Institute of Cancer Research and Basic Medical Sciences of Chinese Academy of Sciences, China; Department of Radiology, Zhejiang Cancer Hospital, Hangzhou, Zhejiang, China; Department of Radiology, Cancer Hospital of the University of Chinese Academy of Sciences, China.
Institute of Cancer Research and Basic Medical Sciences of Chinese Academy of Sciences, China; Department of Radiotherapy, Zhejiang Cancer Hospital, Hangzhou, Zhejiang, China; Department of Radiology, Cancer Hospital of the University of Chinese Academy of Sciences, China.
Acad Radiol. 2020 Dec;27(12):1655-1664. doi: 10.1016/j.acra.2020.09.002. Epub 2020 Sep 29.
To evaluate and compare the performance of radiomics in predicting induction chemotherapy response treated with two different regimens in patients with advanced nasopharyngeal carcinoma.
A total of 265 patients with pathologically confirmed locally advanced nasopharyngeal carcinoma (stage II-IV), including 115 treated with gemcitabine plus cisplatin (GP group) and 150 treated with docetaxel plus cisplatin (TP group) were retrospectively enrolled. Radiomics features were extracted from the volume of interest delineated in multi-MR sequences on a 3T scanner. After random stratified grouping (training and validation cohorts) and logistic regression based on selected features, the association between the radiomics signature and the early response to induction chemotherapy were established for GP and TP regiments, respectively.
Clinical factors showed no significant difference between the response and non-response groups for the GP and TP regiments (all p > 0.05). The accuracy of the radiomics signature consisting of selected features from the joint T1, T2, and T1C in the GP group (0.852 in the training cohort vs. 0.853 in the validation cohort) was significantly higher than that in the TP group (0.774 vs 0.727). The overall performance of the GP model was steady, with efficiency to distinguish responders from nonresponders with an AUC reaching 0.907 (95% confidence interval [CI] [0.843-0.970]) in the training cohort and 0.886 (95% CI [0.772-0.998]) in the validation cohort, while leveling at 0.800 (95% CI [0.712-0.888]) in the training cohort and 0.863 (95% CI [0.758-0.967]) in the validation cohort in the TP group.
Pretreatment MR radiomics signature can better predict the early response to IC in the GP regimen than the TP regimen, which may be helpful to guide IC management.
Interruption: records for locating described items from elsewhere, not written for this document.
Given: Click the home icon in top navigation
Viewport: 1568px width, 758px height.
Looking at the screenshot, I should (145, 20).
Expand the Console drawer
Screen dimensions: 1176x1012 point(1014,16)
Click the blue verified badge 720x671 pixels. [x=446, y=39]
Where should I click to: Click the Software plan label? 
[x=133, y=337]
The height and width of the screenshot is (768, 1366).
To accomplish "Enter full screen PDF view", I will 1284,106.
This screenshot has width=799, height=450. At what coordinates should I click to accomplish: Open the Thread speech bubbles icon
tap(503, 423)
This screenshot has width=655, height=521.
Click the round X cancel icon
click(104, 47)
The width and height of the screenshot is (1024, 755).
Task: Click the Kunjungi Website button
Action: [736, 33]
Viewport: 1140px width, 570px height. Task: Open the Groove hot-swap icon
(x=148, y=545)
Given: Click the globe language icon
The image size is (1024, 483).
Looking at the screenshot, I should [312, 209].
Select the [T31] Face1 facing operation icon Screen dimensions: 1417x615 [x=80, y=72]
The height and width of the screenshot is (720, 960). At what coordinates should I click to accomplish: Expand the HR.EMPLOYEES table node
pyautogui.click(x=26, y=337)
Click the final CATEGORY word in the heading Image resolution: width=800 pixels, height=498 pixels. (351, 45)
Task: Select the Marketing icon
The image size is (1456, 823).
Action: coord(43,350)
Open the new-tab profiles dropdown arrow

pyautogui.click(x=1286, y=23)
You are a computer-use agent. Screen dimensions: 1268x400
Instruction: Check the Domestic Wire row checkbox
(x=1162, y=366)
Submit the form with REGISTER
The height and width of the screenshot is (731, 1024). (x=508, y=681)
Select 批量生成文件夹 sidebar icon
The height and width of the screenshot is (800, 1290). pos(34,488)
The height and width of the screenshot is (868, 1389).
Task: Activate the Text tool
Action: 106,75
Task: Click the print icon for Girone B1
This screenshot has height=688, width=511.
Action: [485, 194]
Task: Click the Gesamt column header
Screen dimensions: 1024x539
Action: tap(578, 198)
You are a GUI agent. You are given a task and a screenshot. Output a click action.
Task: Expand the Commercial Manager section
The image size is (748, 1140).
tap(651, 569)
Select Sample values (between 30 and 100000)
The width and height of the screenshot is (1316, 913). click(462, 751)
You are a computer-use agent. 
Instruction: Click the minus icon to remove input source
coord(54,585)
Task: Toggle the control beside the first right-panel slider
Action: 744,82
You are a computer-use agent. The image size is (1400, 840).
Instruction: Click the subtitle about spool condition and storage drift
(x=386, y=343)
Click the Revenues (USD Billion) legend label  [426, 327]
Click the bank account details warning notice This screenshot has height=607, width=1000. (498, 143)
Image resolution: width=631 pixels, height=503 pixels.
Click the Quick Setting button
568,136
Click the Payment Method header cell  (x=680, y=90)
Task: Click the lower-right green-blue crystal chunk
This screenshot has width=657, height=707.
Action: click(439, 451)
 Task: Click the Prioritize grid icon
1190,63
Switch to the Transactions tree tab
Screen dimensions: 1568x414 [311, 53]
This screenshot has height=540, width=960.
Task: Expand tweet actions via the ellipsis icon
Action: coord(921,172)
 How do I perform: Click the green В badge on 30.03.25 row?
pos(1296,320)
评估并比较放射组学在预测两种不同方案诱导化疗治疗晚期鼻咽癌患者疗效中的表现。
回顾性纳入 265 例经病理证实的局部晚期鼻咽癌患者(Ⅱ-Ⅳ期),其中 115 例接受吉西他滨联合顺铂(GP 组)治疗,150 例接受多西他赛联合顺铂(TP 组)治疗。从 3T 扫描仪多 MR 序列勾画的感兴趣区提取放射组学特征。在基于选定特征的随机分层分组(训练和验证队列)和逻辑回归后,分别为 GP 和 TP 方案建立放射组学特征与诱导化疗早期疗效的相关性。
GP 和 TP 组的疗效组和非疗效组之间的临床因素无显著差异(均 P>0.05)。在 GP 组中,由联合 T1、T2 和 T1C 序列的选定特征组成的放射组学特征(训练队列中为 0.852,验证队列中为 0.853)的准确性明显高于 TP 组(0.774 比 0.727)。GP 模型的整体性能稳定,在训练队列中的 AUC 达到 0.907(95%置信区间 [CI] [0.843-0.970]),在验证队列中达到 0.886(95% CI [0.772-0.998]),可以有效区分应答者和非应答者,而在 TP 组中,在训练队列和验证队列中分别为 0.800(95% CI [0.712-0.888])和 0.863(95% CI [0.758-0.967])。
与 TP 方案相比,治疗前 MR 放射组学特征能更好地预测 GP 方案诱导化疗的早期疗效,可能有助于指导 IC 管理。